Bees can be split into two main groups Social Bees (hive bees) and Solitary bees.
Solitary bees live by themselves and work independantly of each other, however if conditions are ideal they will nest next to each other rather like a block of flats.
As solitary bees do not live in hives but by themselves, where they live is called a nest. The largest group of solitary bees are those that live underground.
These ‘ground-dwelling’ bees live in holes which they dig in the ground. Bees like to receive sunlight from a North-East direction to keep their nests warm.
Ground-dwelling bee nests can be quite shallow or can go down 1.5 m and have side chambers where up to 20 eggs are laid. Some bees dig into the side of banks, others dig straight down.
Diagram of nests underground
Nest entrances in the side of a small bank of dirt
Hole sizes range from 3-4 mm for smaller bees to 10 mm in diameter for a big bee (larger than the honey bee). When a hole is active you will often see loose, freshly removed soil around it. Piles of dirt around ant holes are more granulated.
Spider holes have either a cap or you can see the web.
A nest entrance which goes straight down
As with the ground dwelling bees hollow dwellers like to have their nests in a North-east facing position. some like the direct sun some like a little bit of shade.

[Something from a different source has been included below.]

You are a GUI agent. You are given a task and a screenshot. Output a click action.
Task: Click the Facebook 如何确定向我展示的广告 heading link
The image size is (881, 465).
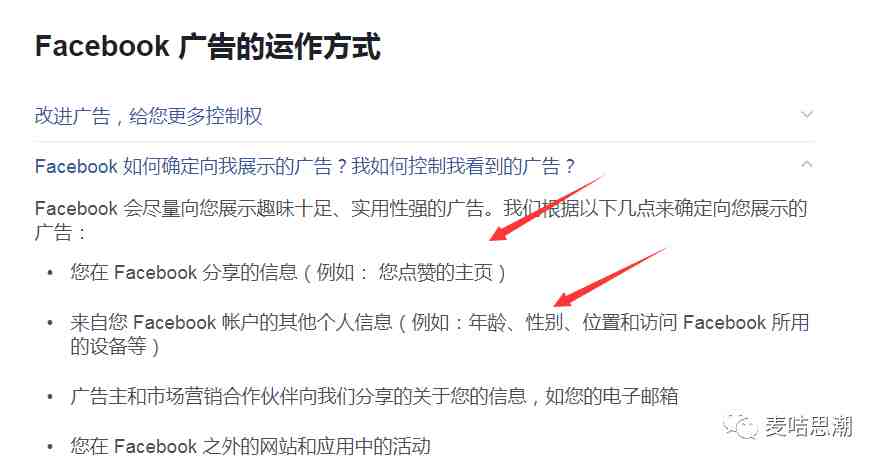point(305,166)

Megachile bees build their nests in holes found in trees, which are often made by borers. Megachile bees close their cells using resin from eucalypt trees. They often decorate the nest entrance with leaf bits, grass or bits of mud.
Here you can see borer holes in a fallen log; some are being used as bee nests, this log is about 30 cm thick.
Flower: Eremophila nivea, Bee: Megachile ‘resin bee’
Some bees use the human built structures around them and they readily go to specially built areas please see the "Building Nests" page.
This nest is freshly sealed. It’s on a building in an old screw hole.